Exercise description:
You are to retype exactly the line with "This screenshot has width=2137, height=1204." and every line after it in the entries below.

Supplied information:

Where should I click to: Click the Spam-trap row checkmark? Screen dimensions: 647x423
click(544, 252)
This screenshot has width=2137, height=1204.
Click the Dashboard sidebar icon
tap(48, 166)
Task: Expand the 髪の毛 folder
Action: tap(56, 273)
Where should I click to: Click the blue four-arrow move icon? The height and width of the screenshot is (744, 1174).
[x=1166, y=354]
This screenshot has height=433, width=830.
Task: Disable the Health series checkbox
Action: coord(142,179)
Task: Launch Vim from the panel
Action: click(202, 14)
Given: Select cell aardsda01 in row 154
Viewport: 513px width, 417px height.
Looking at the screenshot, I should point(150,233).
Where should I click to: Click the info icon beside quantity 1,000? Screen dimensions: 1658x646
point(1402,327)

Written answer:
This screenshot has width=2137, height=1204.
Click the Dashboard sidebar icon
tap(48, 166)
Task: Expand the 髪の毛 folder
Action: tap(56, 273)
Where should I click to: Click the blue four-arrow move icon? The height and width of the screenshot is (744, 1174).
[x=1166, y=354]
This screenshot has height=433, width=830.
Task: Disable the Health series checkbox
Action: coord(142,179)
Task: Launch Vim from the panel
Action: click(202, 14)
Given: Select cell aardsda01 in row 154
Viewport: 513px width, 417px height.
Looking at the screenshot, I should point(150,233).
Where should I click to: Click the info icon beside quantity 1,000? Screen dimensions: 1658x646
point(1402,327)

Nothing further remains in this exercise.